◆ PROMPT 1
Reproduce the entries from the line with "Select the Aquila radio button" to the line with "Looking at the screenshot, I should tap(19, 28).", substituting "symbol" for "icon" and leaving everything else unchanged.

◆ PASSAGE TO READ
# Week 3: Silly goofy Visualizations + Outlier Extravaganza

## This Week's Content
This week, we will be taking it step by step and starting with some visualizations via Plotly and Matplotlib to explore the dataset (think of it like an extended EDA) a little more and get a grasp on what the data looks like from a few perspectives. I thought this was a fun one because there are so many ways data scientists can view a dataset with the literal bajillions of options to visualize something these days. Let's explore a few of them : )

So the way this week will work will be that I will *attempt* to teach what each visualization is, why it may be important, ask a short coding and qualitative question, and then provide a demo for you guys!

### Relevant Libraries
[pandas](https://pandas.pydata.org/): a fast, powerful, flexible and easy to use open source data analysis and manipulation tool built on top of the Python programming language. It is one of the most common libraries used in data analysis and we will primarily be using the pandas DataFrame to manipulate our data.

[numpy](https://numpy.org/): the fundamental package for scientific computing in Python. It is a Python library that provides a multidimensional array object, various derived objects (such as masked arrays and matrices), and an assortment of routines for fast operations on arrays, including mathematical, logical, shape manipulation, sorting, selecting, I/O, discrete Fourier transforms, basic linear algebra, basic statistical operations, random simulation and much more.

[matplotlib](https://matplotlib.org/): a comprehensive library for creating static, animated, and interactive visualizations in Python. Many of the matplotlib functions are built into pandas DataFrames, so we will likely not have to call them directly.

◆ PROMPT 2
According to the Week 3 lesson, which two libraries will be used for the visualizations?

◆ DATA FOR PROCESSING
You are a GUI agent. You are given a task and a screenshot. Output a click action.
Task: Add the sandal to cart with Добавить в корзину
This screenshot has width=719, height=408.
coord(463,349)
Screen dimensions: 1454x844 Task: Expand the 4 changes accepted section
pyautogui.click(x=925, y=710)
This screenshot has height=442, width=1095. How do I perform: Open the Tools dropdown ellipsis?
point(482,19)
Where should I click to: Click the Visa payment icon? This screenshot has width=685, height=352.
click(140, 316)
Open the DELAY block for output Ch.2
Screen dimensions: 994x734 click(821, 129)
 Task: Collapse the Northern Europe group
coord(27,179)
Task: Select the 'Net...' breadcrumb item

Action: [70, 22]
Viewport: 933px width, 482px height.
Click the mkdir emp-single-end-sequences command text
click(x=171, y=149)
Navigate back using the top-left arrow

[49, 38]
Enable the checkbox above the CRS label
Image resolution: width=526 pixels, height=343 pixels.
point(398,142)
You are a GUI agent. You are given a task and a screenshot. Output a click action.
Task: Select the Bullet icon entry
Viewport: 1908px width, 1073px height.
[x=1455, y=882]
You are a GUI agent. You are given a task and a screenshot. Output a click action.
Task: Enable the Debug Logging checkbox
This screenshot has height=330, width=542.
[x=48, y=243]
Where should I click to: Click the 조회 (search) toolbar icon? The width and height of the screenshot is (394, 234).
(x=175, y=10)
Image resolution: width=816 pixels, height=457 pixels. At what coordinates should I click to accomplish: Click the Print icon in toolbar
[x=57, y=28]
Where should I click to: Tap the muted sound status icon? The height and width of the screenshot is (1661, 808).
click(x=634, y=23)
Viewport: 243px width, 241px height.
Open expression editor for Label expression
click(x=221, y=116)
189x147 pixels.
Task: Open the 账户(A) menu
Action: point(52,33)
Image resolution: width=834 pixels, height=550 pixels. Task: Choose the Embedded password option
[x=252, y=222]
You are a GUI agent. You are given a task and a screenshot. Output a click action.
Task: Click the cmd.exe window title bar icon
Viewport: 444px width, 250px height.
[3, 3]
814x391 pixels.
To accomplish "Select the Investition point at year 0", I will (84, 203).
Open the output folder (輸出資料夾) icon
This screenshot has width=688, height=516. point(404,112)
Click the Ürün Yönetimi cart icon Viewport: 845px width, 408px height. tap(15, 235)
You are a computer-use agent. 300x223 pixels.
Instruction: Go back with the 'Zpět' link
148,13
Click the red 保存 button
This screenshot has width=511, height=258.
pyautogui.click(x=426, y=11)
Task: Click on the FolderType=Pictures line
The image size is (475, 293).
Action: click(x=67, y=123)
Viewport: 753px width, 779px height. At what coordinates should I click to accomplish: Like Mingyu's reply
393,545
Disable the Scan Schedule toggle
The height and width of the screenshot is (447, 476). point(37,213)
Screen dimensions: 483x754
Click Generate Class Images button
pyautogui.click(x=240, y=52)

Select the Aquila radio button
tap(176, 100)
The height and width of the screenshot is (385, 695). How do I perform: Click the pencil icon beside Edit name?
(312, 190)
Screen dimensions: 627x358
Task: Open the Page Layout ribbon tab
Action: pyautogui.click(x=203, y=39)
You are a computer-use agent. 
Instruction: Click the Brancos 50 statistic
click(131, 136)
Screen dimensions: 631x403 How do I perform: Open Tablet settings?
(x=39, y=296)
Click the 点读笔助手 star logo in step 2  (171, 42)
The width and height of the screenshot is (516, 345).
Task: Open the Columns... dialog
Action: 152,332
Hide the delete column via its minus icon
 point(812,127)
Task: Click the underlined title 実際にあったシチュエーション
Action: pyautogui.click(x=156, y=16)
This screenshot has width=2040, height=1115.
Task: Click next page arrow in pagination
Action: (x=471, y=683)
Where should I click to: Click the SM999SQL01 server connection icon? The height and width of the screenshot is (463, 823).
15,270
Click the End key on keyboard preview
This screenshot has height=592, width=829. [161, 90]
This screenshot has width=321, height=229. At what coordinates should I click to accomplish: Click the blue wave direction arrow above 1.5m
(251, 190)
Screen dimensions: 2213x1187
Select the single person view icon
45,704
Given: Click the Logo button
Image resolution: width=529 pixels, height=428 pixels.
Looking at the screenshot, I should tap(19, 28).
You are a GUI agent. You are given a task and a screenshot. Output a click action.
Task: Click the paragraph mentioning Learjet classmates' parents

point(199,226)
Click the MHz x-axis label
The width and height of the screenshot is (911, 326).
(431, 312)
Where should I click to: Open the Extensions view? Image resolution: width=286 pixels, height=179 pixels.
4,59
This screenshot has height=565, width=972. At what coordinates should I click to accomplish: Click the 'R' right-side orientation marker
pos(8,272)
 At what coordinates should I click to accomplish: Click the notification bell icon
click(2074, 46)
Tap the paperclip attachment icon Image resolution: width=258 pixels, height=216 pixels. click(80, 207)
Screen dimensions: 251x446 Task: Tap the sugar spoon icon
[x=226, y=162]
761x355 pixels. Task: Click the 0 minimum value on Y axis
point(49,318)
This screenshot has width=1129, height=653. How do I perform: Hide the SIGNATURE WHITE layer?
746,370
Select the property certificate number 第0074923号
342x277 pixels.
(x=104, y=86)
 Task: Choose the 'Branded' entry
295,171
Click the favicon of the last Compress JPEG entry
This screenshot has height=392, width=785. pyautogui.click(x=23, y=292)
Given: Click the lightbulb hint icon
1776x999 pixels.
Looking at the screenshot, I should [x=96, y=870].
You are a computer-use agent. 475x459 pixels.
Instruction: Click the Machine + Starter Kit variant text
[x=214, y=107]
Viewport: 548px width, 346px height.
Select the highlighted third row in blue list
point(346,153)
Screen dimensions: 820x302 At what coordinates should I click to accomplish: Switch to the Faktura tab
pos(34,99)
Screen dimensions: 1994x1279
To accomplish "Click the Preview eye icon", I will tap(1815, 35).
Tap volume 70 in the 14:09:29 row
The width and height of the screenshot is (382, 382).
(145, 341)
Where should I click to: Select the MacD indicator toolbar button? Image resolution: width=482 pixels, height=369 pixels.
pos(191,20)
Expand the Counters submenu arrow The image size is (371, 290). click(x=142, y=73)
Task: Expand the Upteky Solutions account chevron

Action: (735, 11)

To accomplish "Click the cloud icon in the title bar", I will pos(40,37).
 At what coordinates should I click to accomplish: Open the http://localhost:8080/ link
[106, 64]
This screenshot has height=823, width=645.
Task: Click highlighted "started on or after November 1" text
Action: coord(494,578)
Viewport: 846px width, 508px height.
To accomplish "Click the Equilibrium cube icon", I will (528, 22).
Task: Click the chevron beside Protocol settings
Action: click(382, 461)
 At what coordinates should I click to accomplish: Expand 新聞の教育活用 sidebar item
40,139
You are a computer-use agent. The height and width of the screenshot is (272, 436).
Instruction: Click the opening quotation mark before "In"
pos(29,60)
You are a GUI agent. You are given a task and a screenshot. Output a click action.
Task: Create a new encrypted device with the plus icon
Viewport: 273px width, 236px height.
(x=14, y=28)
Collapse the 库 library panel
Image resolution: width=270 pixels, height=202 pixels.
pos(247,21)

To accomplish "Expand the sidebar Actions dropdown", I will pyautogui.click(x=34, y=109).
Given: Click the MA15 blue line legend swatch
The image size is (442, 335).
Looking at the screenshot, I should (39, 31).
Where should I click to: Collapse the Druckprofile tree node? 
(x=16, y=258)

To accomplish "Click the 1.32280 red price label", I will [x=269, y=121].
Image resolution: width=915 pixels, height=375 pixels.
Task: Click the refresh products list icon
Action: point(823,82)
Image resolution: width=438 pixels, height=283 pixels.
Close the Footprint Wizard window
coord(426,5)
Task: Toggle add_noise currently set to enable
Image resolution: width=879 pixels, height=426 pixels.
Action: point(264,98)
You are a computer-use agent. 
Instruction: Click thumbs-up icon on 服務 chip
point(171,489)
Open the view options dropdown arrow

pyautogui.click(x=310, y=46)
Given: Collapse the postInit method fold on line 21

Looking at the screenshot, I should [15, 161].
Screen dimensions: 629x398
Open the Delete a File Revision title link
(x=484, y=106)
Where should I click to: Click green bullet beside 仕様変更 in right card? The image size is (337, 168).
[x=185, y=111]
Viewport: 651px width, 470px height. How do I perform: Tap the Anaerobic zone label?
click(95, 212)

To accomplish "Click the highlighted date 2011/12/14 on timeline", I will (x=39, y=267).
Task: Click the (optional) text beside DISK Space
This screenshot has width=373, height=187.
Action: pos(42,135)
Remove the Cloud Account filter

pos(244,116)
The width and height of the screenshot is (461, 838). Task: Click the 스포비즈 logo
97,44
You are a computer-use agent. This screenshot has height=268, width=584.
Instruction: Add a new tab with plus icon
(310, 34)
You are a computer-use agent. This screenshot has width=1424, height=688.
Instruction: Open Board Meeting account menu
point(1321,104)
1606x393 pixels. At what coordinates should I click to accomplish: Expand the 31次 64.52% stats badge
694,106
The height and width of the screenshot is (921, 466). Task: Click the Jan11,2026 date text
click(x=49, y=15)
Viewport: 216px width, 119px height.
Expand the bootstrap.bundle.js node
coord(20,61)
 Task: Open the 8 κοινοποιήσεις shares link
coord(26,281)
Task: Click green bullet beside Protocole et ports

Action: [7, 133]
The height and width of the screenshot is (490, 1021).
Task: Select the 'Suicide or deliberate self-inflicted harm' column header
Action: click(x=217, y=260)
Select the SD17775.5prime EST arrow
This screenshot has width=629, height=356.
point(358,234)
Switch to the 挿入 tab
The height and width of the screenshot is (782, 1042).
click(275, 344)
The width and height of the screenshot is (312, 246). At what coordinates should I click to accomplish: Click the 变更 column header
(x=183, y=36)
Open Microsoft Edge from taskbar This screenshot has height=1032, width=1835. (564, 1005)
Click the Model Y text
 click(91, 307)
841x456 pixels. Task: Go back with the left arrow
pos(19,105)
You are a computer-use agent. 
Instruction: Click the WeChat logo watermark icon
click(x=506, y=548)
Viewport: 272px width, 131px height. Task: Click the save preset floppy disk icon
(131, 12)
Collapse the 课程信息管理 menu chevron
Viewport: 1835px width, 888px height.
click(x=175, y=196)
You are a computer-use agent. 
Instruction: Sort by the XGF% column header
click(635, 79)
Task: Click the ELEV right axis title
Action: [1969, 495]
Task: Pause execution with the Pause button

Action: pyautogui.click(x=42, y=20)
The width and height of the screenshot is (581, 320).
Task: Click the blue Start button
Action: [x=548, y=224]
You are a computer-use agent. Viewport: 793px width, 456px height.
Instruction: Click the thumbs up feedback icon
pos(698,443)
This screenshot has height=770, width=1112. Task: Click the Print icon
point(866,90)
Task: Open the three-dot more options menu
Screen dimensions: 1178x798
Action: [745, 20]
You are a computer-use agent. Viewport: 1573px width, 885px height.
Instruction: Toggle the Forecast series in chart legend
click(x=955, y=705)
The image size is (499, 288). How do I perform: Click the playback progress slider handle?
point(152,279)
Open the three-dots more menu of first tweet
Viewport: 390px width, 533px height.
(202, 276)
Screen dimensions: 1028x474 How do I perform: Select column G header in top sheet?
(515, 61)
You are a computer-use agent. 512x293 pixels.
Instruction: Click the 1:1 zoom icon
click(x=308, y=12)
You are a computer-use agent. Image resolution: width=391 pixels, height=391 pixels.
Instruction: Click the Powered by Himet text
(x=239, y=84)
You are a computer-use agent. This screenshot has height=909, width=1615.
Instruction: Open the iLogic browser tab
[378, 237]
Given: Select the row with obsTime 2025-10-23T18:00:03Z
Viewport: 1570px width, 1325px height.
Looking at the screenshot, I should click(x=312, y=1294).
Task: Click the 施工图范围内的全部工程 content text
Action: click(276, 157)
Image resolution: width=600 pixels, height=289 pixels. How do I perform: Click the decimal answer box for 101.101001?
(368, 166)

◆ TASK RESPONSE 1
Select the Aquila radio button
tap(176, 100)
The height and width of the screenshot is (385, 695). How do I perform: Click the pencil symbol beside Edit name?
(312, 190)
Screen dimensions: 627x358
Task: Open the Page Layout ribbon tab
Action: pyautogui.click(x=203, y=39)
You are a computer-use agent. 
Instruction: Click the Brancos 50 statistic
click(131, 136)
Screen dimensions: 631x403 How do I perform: Open Tablet settings?
(x=39, y=296)
Click the 点读笔助手 star logo in step 2  (171, 42)
The width and height of the screenshot is (516, 345).
Task: Open the Columns... dialog
Action: 152,332
Hide the delete column via its minus symbol
 point(812,127)
Task: Click the underlined title 実際にあったシチュエーション
Action: pyautogui.click(x=156, y=16)
This screenshot has width=2040, height=1115.
Task: Click next page arrow in pagination
Action: (x=471, y=683)
Where should I click to: Click the SM999SQL01 server connection symbol? The height and width of the screenshot is (463, 823).
15,270
Click the End key on keyboard preview
This screenshot has height=592, width=829. [161, 90]
This screenshot has width=321, height=229. At what coordinates should I click to accomplish: Click the blue wave direction arrow above 1.5m
(251, 190)
Screen dimensions: 2213x1187
Select the single person view symbol
45,704
Given: Click the Logo button
Image resolution: width=529 pixels, height=428 pixels.
Looking at the screenshot, I should tap(19, 28).

◆ TASK RESPONSE 2
Plotly and Matplotlib.